# Google Play Store Data Cleaning
We decided to use a data set from the Google Play Store. This notebook contains the steps we took in order to clean up our data to get it exactly how we wanted it.

In [43]:
# Import packages
import pandas as pd
import numpy as np

In [44]:
# Read data set
csvpath = 'Resources/''googleplaystore.csv'
df = pd.read_csv(csvpath, encoding='UTF-8')

### The original shape of the data frame and its types.

In [45]:
# Original df
df.shape

(10839, 13)

In [46]:
df.dtypes

App                object
Category           object
Rating            float64
Reviews             int64
Size               object
Installs           object
Type               object
Price              object
Content Rating     object
Genres             object
Last Updated       object
Current Ver        object
Android Ver        object
dtype: object

### For this step, we wanted to remove some columns.

Stored data entries:
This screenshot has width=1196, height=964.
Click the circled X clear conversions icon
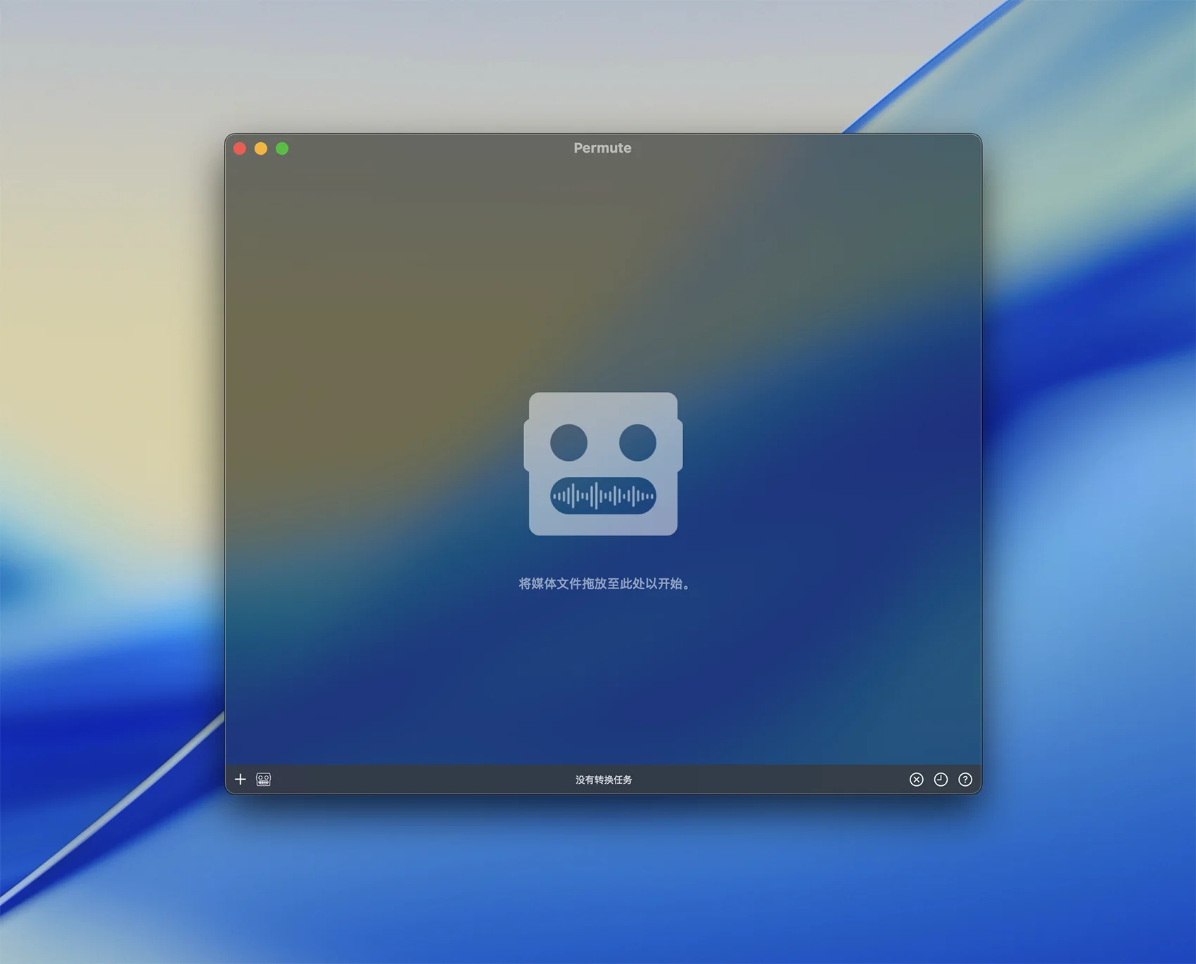[916, 779]
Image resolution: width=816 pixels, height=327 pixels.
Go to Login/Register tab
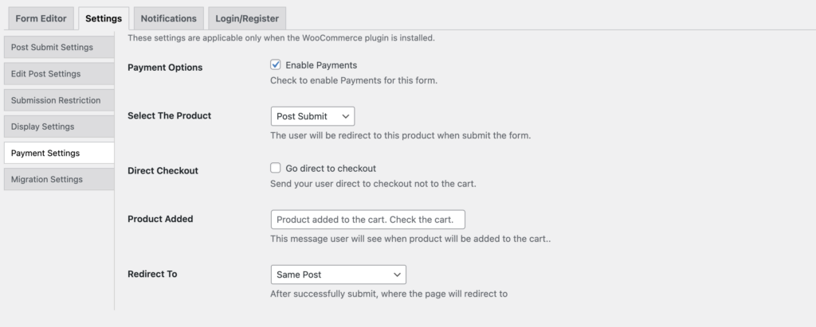coord(245,18)
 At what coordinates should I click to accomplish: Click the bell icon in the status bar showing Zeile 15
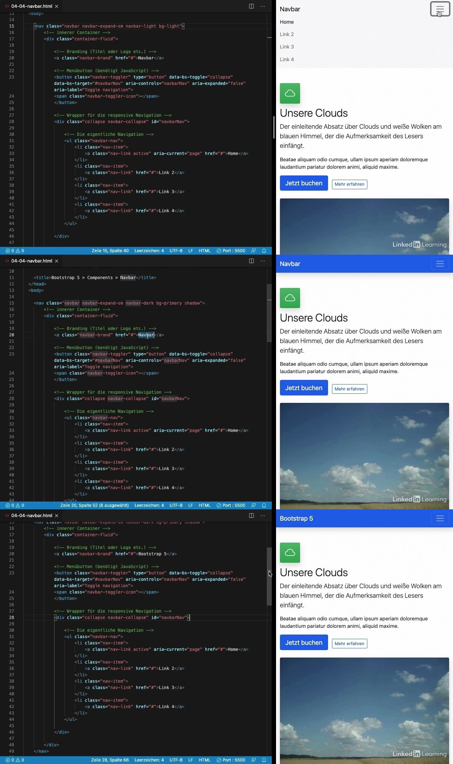[x=264, y=251]
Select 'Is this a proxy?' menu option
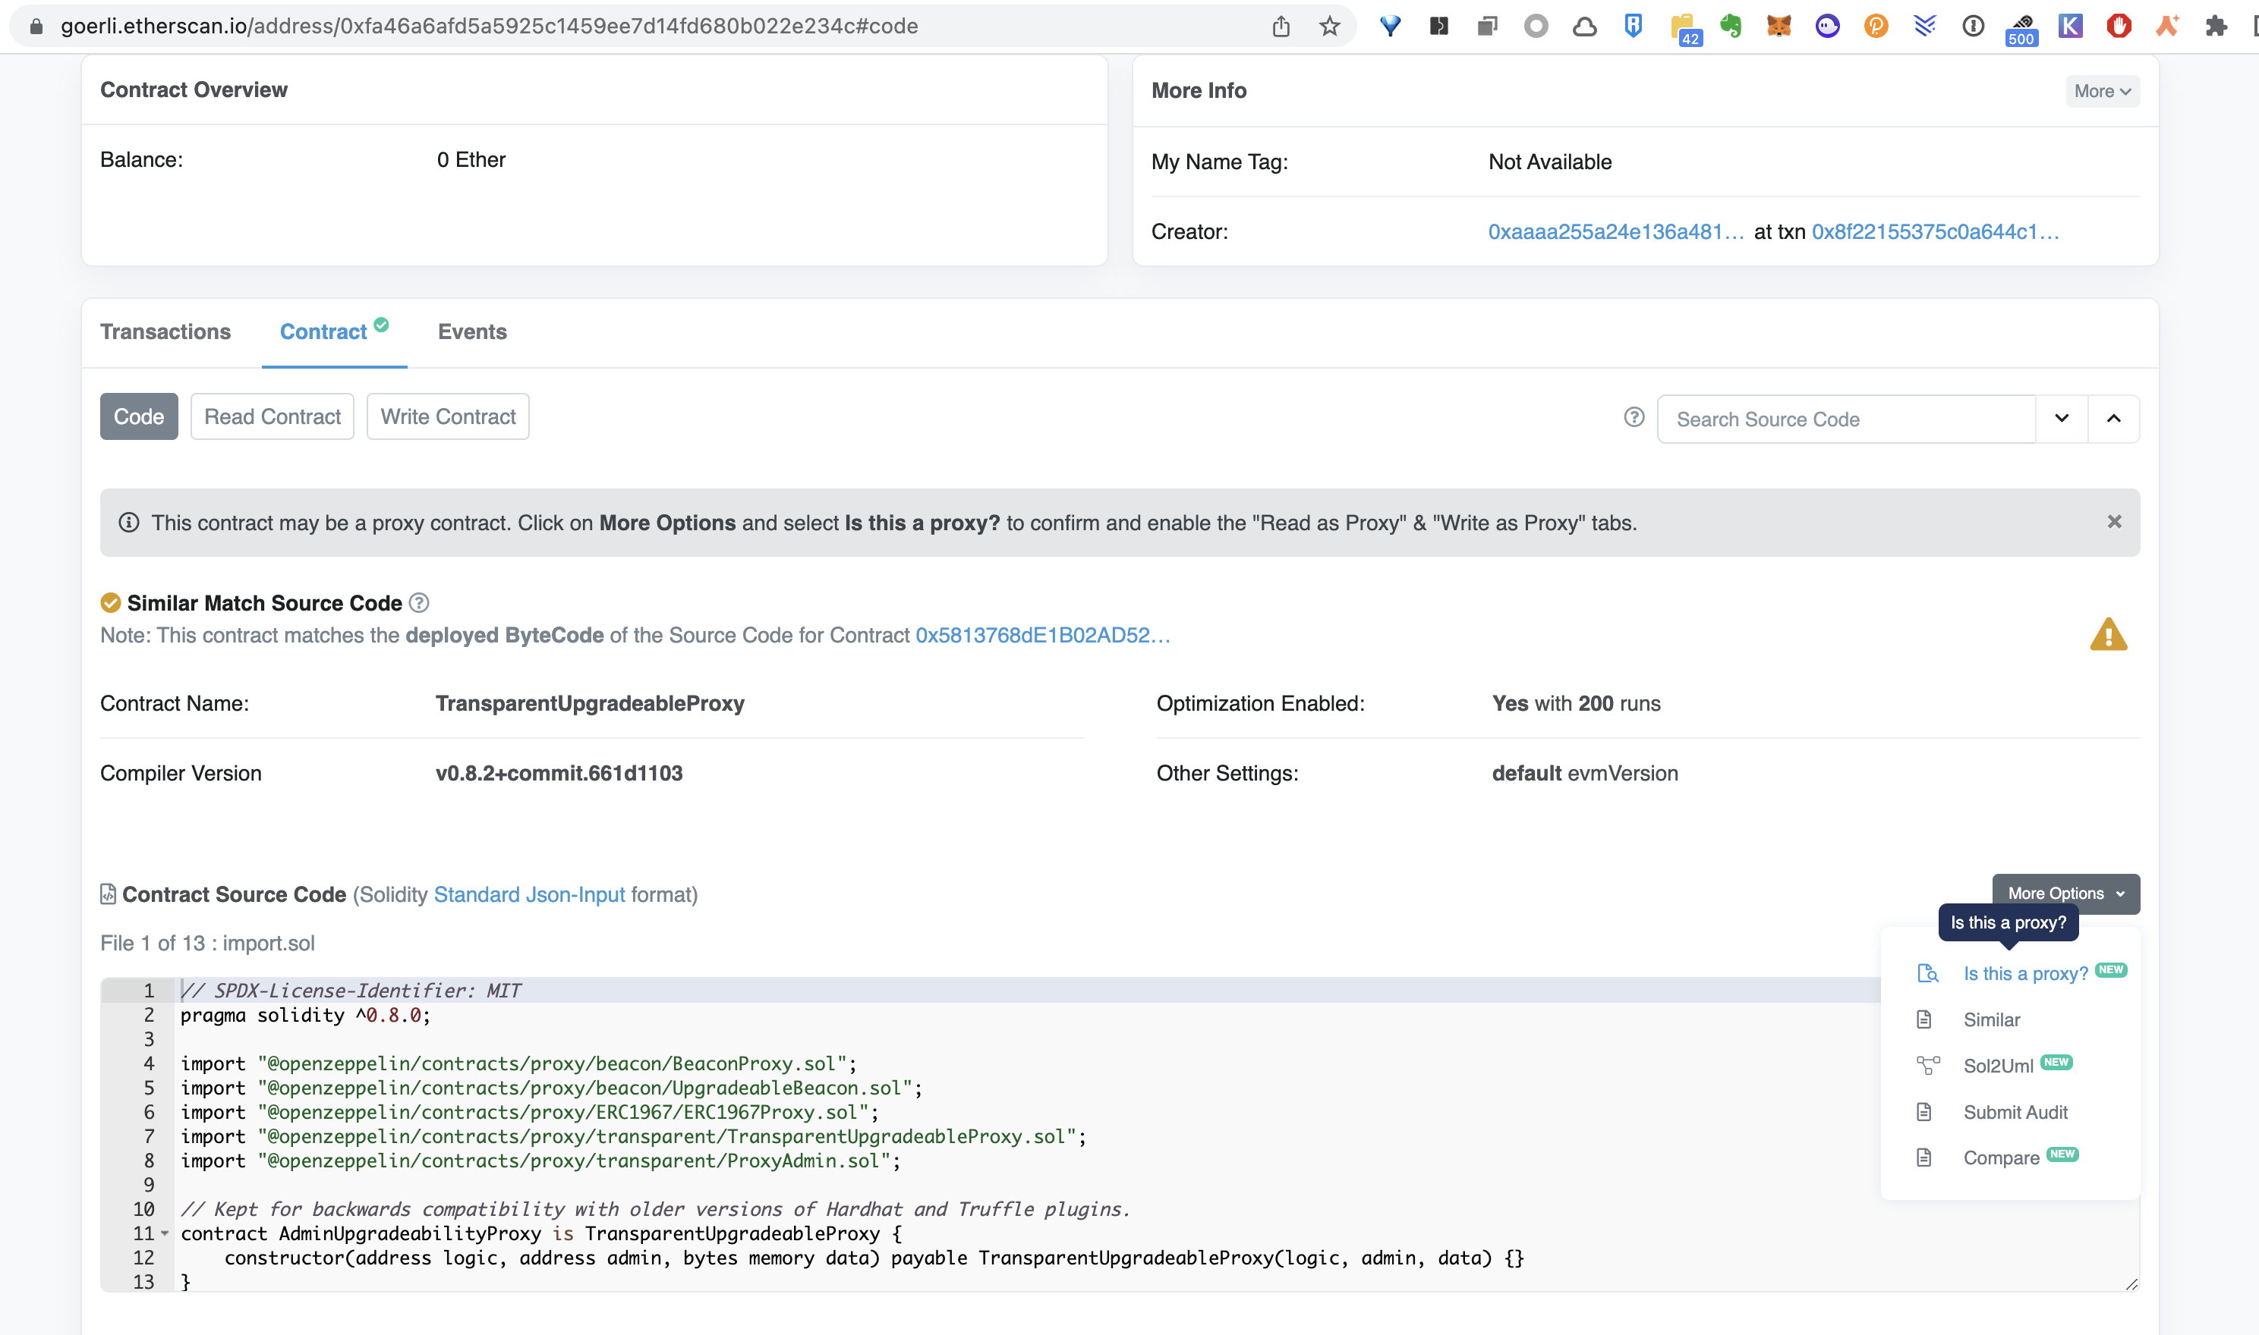Viewport: 2259px width, 1335px height. (x=2025, y=973)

### TO-DO LIST
A) Please list every column name in the Google Play Store data cleaning notebook that consists of two words.
B) Pick up the Google Play Store data cleaning notebook right after its last line and write what comes next.

### REPLIES
A) Content Rating, Last Updated, Current Ver, Android Ver

B)
At the start of data cleaning, we went over what pieces of the data we thought would be useful. We decided that the versioning and last updated columns would not flow with what we wanted to show in this project. We also removed the Genres column as it appeared to be hand written and had a few errors as well as being redundant. (i.e. Genre: Education;education showed up several times) The column holding the official app store category would suffice for our needs.

In [47]:
# Delete versioning, genres and last updated columns, deemed unnecessary
del df['Android Ver']
del df['Current Ver']
del df['Last Updated']
del df['Genres']
df.head()

Unnamed: 0,App,Category,Rating,Reviews,Size,Installs,Type,Price,Content Rating
0,Photo Editor & Candy Camera & Grid & ScrapBook,ART_AND_DESIGN,4.1,159,19M,"10,000+",Free,0,Everyone
1,Coloring book moana,ART_AND_DESIGN,3.9,967,14M,"500,000+",Free,0,Everyone
2,"U Launcher Lite – FREE Live Cool Themes, Hide ...",ART_AND_DESIGN,4.7,87510,8.7M,"5,000,000+",Free,0,Everyone
3,Sketch - Draw & Paint,ART_AND_DESIGN,4.5,215644,25M,"50,000,000+",Free,0,Teen
4,Pixel Draw - Number Art Coloring Book,ART_AND_DESIGN,4.3,967,2.8M,"100,000+",Free,0,Everyone


In [48]:
# Modified df shape
df.shape

(10839, 9)

### Removing the NaNs from Ratings.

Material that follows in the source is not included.